YOUR ASSIGNMENT
Report the number of lines in the data below where the string "agent" shows up, and only that number.

Extracted data entries
********

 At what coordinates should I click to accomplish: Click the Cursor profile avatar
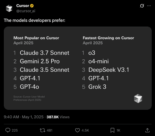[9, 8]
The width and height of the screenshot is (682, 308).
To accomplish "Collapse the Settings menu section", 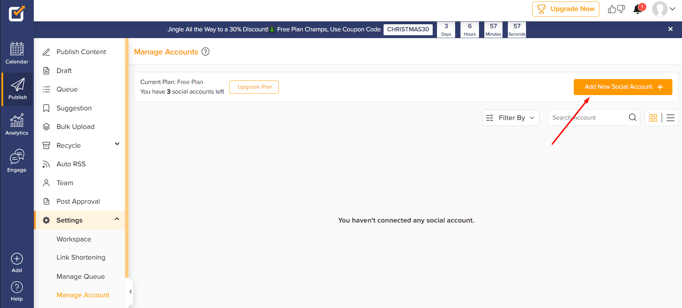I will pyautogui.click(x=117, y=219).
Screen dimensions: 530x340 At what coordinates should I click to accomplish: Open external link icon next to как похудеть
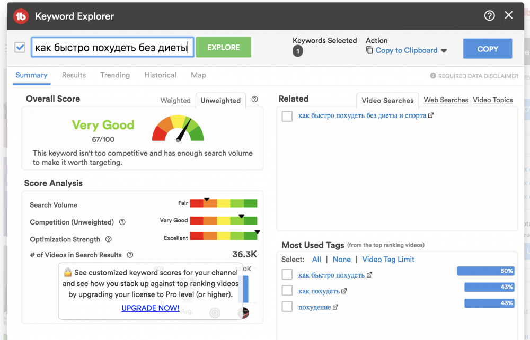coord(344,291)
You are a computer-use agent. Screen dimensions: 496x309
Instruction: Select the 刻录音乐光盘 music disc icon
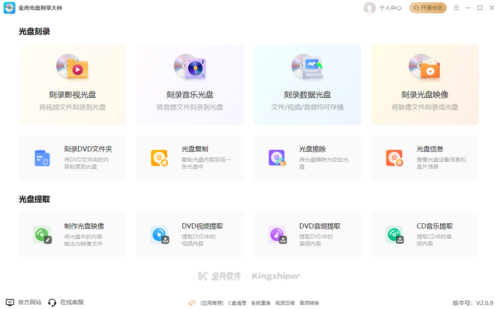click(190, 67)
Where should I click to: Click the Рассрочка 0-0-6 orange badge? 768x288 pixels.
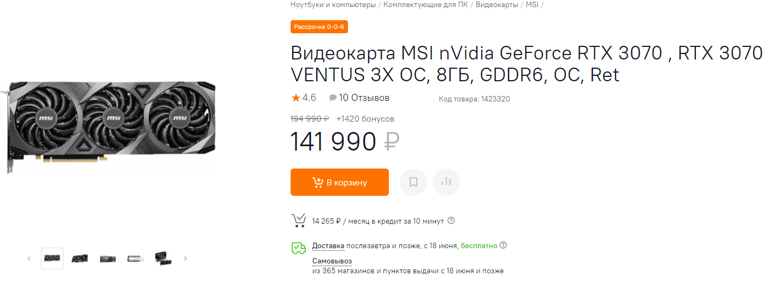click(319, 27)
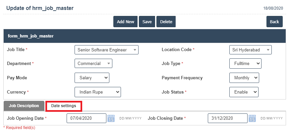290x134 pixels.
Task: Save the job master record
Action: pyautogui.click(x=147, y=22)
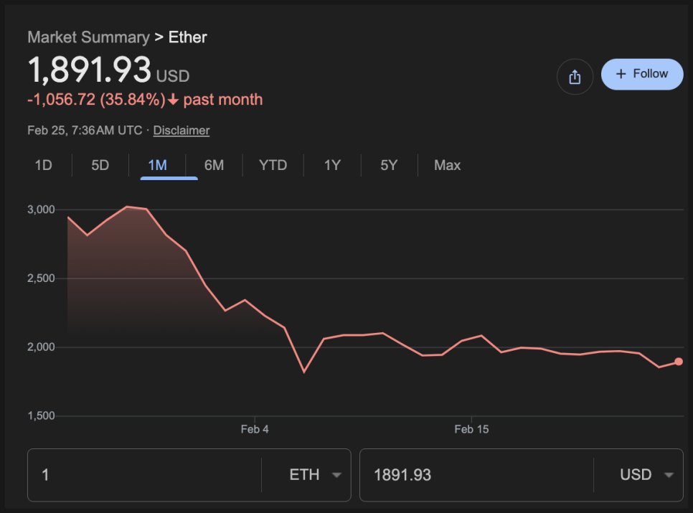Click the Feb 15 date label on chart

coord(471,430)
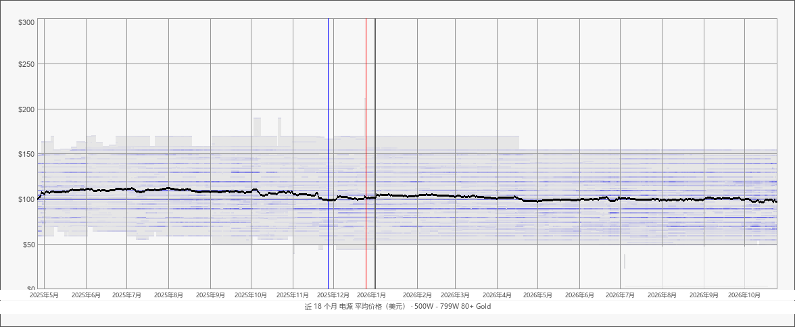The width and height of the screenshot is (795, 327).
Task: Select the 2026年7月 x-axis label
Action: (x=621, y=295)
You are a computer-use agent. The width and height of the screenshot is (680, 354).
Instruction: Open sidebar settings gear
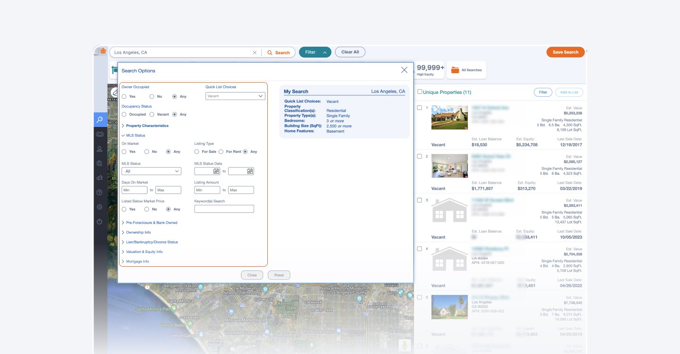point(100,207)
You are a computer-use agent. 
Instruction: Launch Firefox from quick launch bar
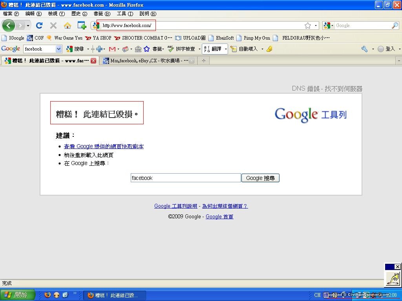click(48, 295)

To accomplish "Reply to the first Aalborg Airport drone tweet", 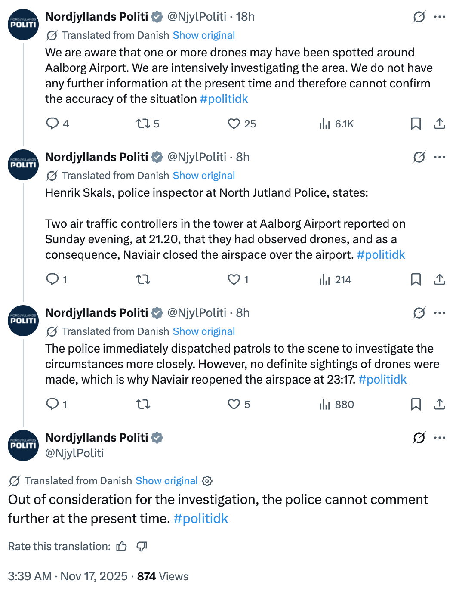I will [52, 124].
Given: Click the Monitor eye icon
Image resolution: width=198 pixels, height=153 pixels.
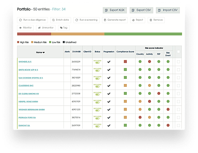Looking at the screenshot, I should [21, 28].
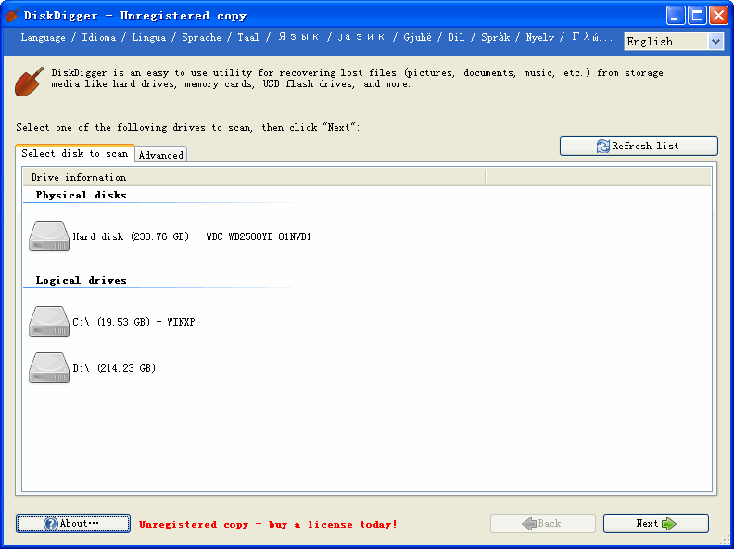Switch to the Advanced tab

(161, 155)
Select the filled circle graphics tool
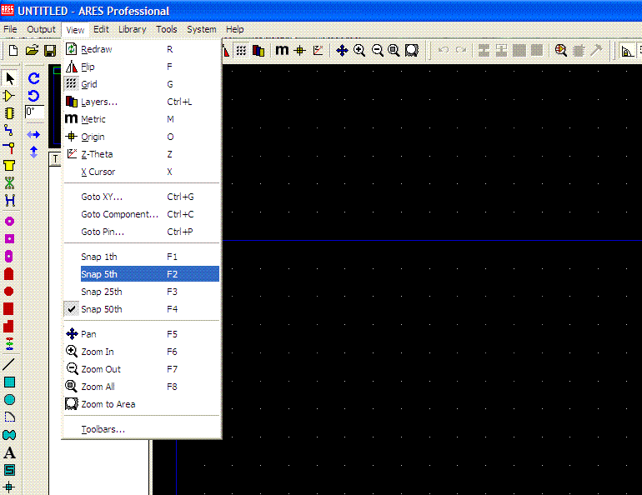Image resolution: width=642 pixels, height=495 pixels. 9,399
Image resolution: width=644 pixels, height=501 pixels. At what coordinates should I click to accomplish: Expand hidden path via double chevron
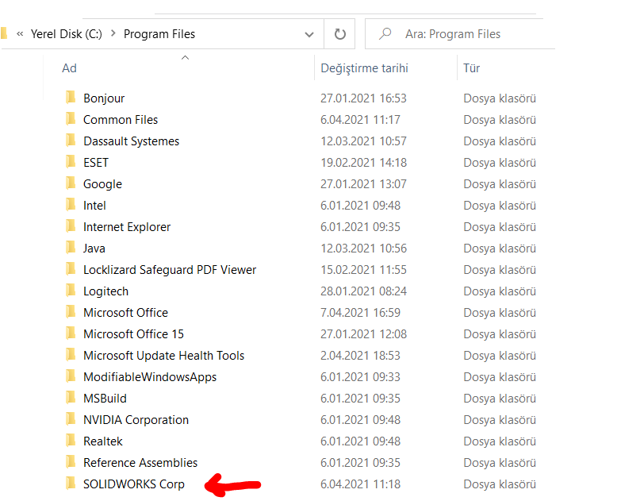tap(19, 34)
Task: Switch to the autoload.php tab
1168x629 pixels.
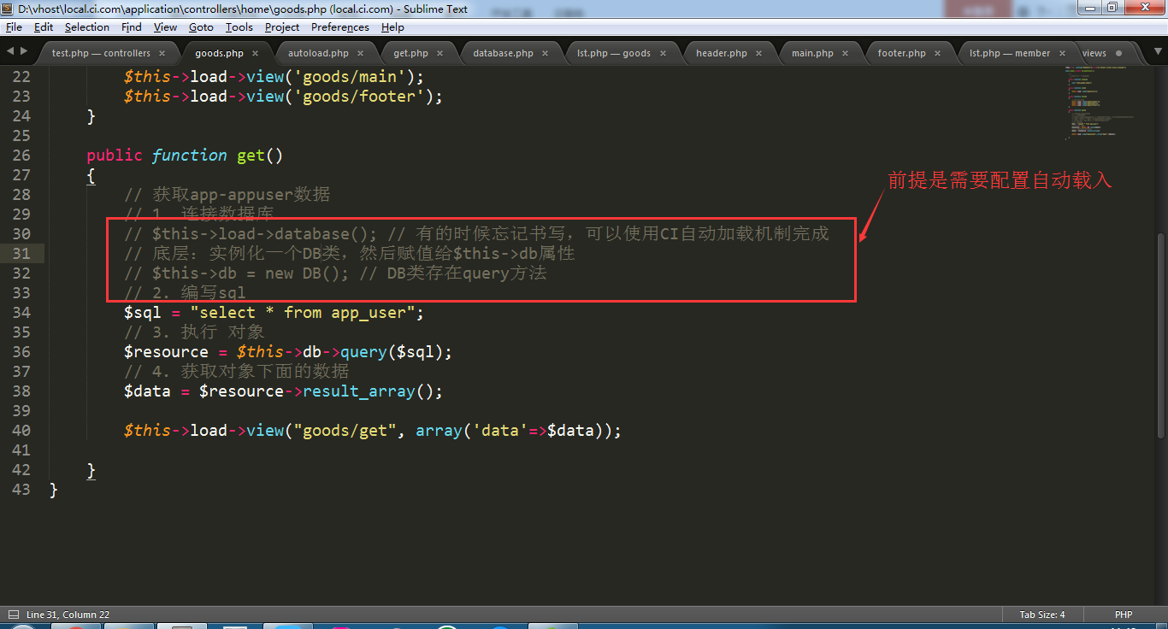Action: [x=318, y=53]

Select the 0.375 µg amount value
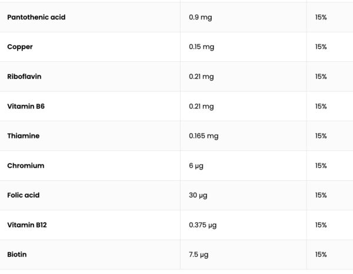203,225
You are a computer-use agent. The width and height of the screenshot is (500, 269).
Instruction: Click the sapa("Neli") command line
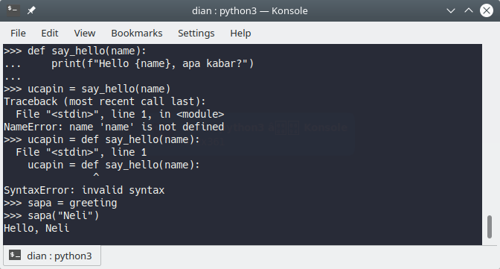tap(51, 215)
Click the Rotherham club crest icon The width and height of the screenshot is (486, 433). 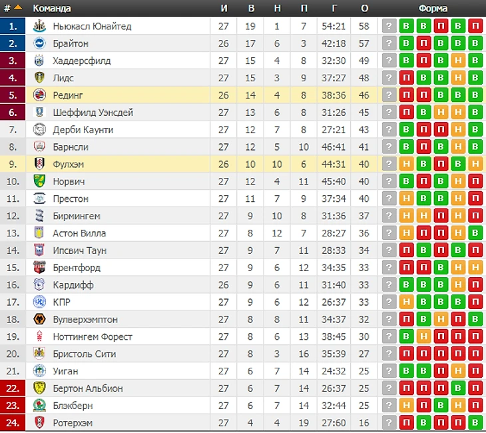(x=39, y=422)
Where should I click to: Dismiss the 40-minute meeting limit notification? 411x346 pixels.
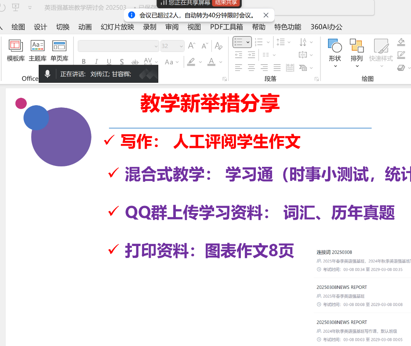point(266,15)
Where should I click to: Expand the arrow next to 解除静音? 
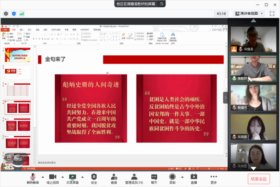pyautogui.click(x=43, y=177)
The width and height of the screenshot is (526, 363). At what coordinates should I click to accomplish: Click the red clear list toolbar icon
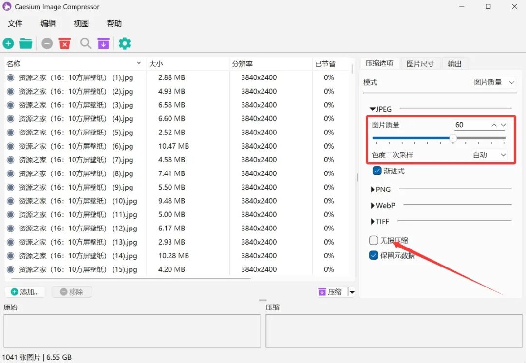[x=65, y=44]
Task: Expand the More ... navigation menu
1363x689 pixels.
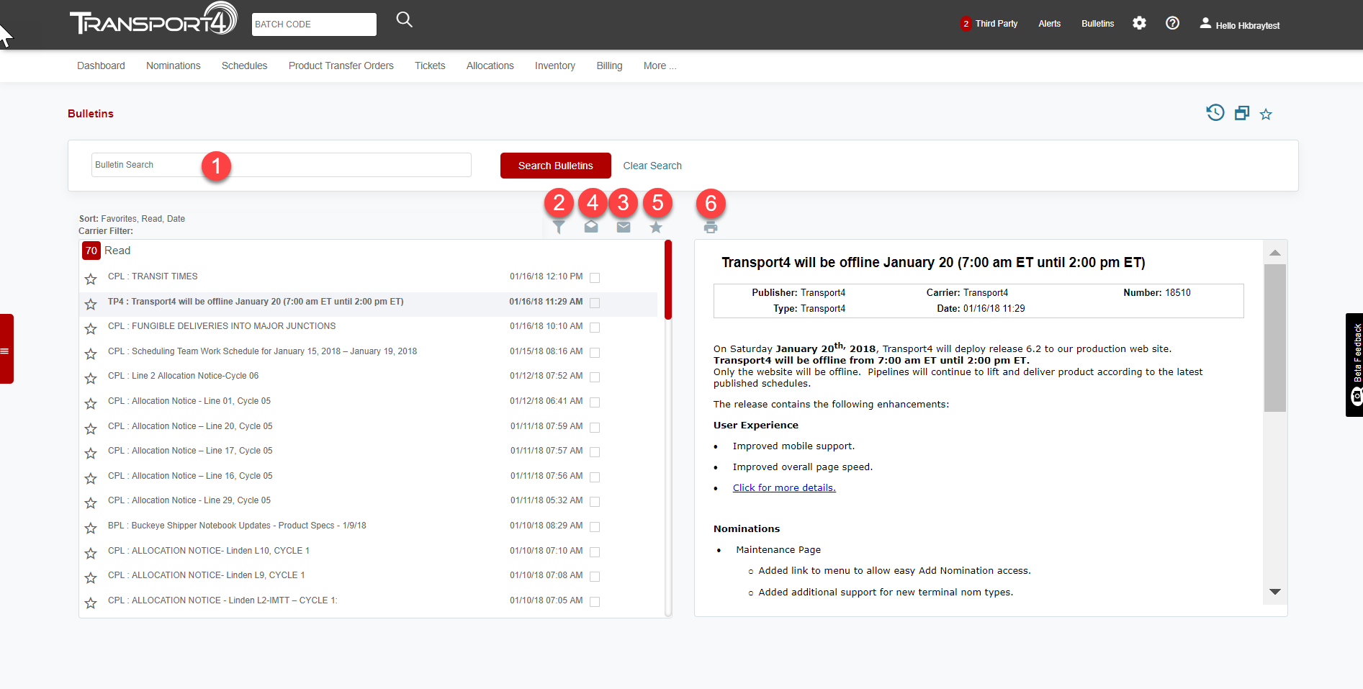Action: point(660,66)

********

OUTPUT
4